State leaders of the BJP said the allegations are "baseless" and they need proof of the documents' veracity.
The papers- a sort of accounting diary- were found in a raid in Kolhapur at the home of Dhirendra Bhat, a Technical Director of Mahalaxmi Infraprojects Limited (MIL), an irrigation contractor.
After he was raided, Mr Bhat told the Income Tax officials that of the Rs 287 crores contract, 12 per cent was used to bribe. Of this 7 per cent for swinging the contract in the favour of MIL and 5.5 per cent was used for getting fake bills generated.

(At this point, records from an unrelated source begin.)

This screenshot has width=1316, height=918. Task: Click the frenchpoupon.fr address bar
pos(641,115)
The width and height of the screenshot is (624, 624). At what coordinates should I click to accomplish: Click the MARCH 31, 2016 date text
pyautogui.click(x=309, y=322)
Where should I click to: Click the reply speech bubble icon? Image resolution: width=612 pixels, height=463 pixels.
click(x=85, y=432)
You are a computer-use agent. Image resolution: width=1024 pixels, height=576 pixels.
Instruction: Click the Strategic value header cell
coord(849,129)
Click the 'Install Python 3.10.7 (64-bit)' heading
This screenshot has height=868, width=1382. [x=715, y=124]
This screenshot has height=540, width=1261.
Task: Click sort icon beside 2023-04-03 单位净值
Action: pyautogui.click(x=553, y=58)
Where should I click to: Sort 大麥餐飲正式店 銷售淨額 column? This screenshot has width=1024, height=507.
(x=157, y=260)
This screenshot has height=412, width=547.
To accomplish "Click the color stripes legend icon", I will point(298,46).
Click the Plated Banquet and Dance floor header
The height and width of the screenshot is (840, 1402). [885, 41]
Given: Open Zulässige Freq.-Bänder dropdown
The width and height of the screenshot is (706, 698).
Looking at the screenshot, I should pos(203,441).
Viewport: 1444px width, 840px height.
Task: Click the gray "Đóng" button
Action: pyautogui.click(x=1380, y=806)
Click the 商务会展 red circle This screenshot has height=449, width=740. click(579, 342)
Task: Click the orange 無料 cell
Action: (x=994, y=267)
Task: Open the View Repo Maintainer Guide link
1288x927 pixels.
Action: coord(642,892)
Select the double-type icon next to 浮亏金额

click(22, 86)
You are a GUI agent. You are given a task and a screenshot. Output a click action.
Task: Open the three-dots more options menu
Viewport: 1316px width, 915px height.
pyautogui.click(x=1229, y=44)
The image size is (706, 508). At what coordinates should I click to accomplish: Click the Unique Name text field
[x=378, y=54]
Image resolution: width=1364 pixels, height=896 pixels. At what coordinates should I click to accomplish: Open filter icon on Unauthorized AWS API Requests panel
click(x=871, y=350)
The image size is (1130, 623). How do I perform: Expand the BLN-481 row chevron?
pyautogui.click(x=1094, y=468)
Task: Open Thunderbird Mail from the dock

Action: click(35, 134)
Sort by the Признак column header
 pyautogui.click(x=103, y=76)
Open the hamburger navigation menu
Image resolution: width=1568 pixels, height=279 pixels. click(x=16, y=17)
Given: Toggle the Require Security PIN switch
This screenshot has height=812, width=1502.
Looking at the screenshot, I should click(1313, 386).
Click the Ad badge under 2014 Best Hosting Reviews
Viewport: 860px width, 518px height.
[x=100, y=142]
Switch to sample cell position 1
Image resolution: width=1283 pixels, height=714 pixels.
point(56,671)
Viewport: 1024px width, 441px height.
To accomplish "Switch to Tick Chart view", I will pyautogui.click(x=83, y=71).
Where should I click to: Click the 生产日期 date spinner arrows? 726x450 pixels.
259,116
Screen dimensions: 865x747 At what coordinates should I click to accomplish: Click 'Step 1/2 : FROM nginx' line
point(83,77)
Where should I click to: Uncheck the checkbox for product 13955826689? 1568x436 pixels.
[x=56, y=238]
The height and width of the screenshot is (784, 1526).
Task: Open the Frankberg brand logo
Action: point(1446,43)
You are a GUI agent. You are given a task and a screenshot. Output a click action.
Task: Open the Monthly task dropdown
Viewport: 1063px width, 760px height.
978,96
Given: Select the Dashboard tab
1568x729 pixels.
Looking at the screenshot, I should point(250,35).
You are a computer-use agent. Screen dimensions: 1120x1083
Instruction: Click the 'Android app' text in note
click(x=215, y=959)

Large sums were also paid to officials of the Irrigation department.
Mr Bhat later retracted his statement stating he made a "mistake" as he was under "tremendous mental tension and pressure." In its response to the tax inquiry, his employer said that he had not dealt with its finances and that the notings were "erroneously written."
After a detailed inquiry, the Income Tax department has concluded that the documents were based on a 287-crore canals project to be built in Ghodzari in Vidarbha, a parched region of Maharashtra notorious for the suicides of farmers unable to survive the relentless cycle of failed crops and mounting debt.
Ms Patkar claims the report has enough evidence against those who received the bribes and wants them to be tried for corruption. She has also asked for a retired Supreme Court judge to head a Commission of Inquiry and investigate all irrigation projects in the state.